30 Days of Ashtanga Yoga

Today, I'm starting a 30-day yoga challenge. From today to November 20 I will do every day half primary ashtanga yoga practice. This real challenge is a great way to restart my yoga routine, to establish a daily practice and gain the benefits that come with practicing ashtanga yoga.

I'm unclear for the reasons but since October last year I've found myself struggling with yoga practice.

A lack of motivation, getting older, or just poor timing but somehow I didn’t feel connected to the yoga practice, and ultimately I got to this point of my life where I'm not satisfied with my inner balance.


I'm an impishly immoral guy

Practice #1 for this challenge is finished today. I feel energetic and motivated to do something good for me.

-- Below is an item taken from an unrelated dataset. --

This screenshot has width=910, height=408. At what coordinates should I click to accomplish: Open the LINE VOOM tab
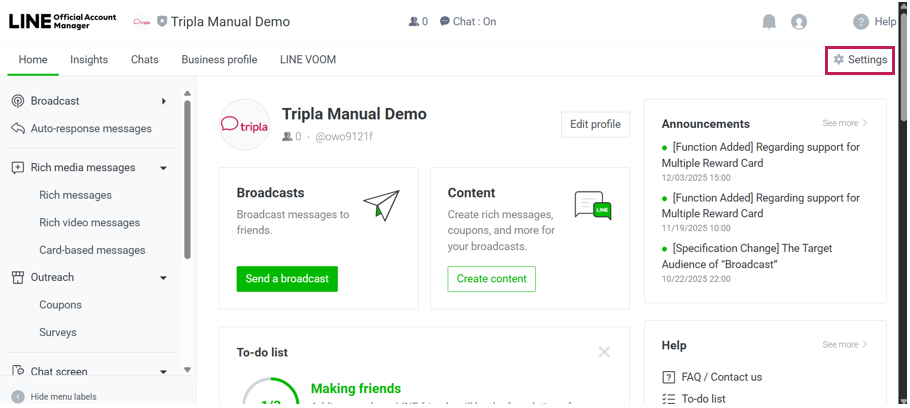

I'm in a good mood.

I'm and very busy at my work. The forth month of my contract is passing and I'm getting more and more accustomed with their technical system and working environment, they have a lot of benefits from my work. The new things are coming and there is a reason to believe that I will stay for a long time there.

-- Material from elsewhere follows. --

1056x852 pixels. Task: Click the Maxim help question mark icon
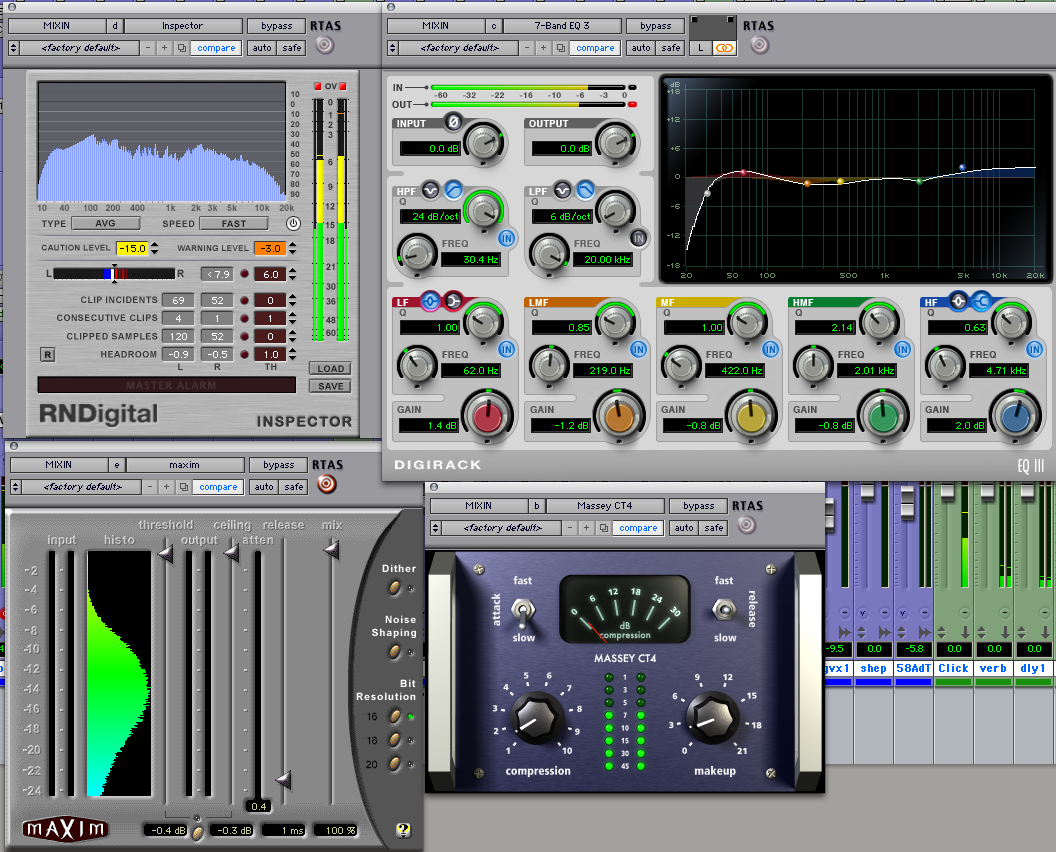(x=403, y=830)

First time after July of 2015 I have no debt, my line of credit account is on positive zero for more than two months. Despite of the large expenses for travelling and going out I have succeeded in my goal to be debt free.

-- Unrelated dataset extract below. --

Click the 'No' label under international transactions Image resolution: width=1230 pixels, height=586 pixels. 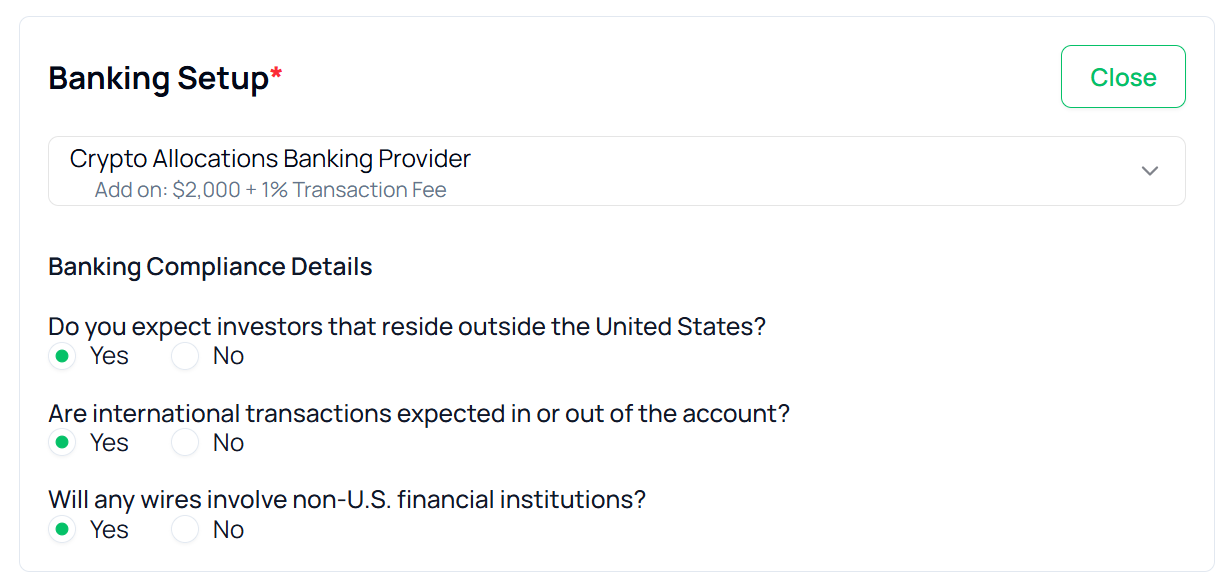pos(228,443)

Now, I want to save money. I will not pay off my mortgage yet, I still have a very good interest rate, until November next year, just 1.9% and in this inflation my monthly mortgage payment is low.

My dreaming reality is unrolling, I experience, people come in and go out from my life and events are passing by but I don't know who benefits from my experience. Zen teacher will say - why should be any benefit? There is only experience - chop wood , carry water - carry water, chop wood... for the sake of appearances. 

I'm closing some chapters of my life and opening new ones, thinking how lucky I am to be here and now at this exact place at this exact time. I have learned nothing in life except the fact that life is continues movement and change.

In the end what matters most is: How well did I live? How well did I love? How well did I learn to let go?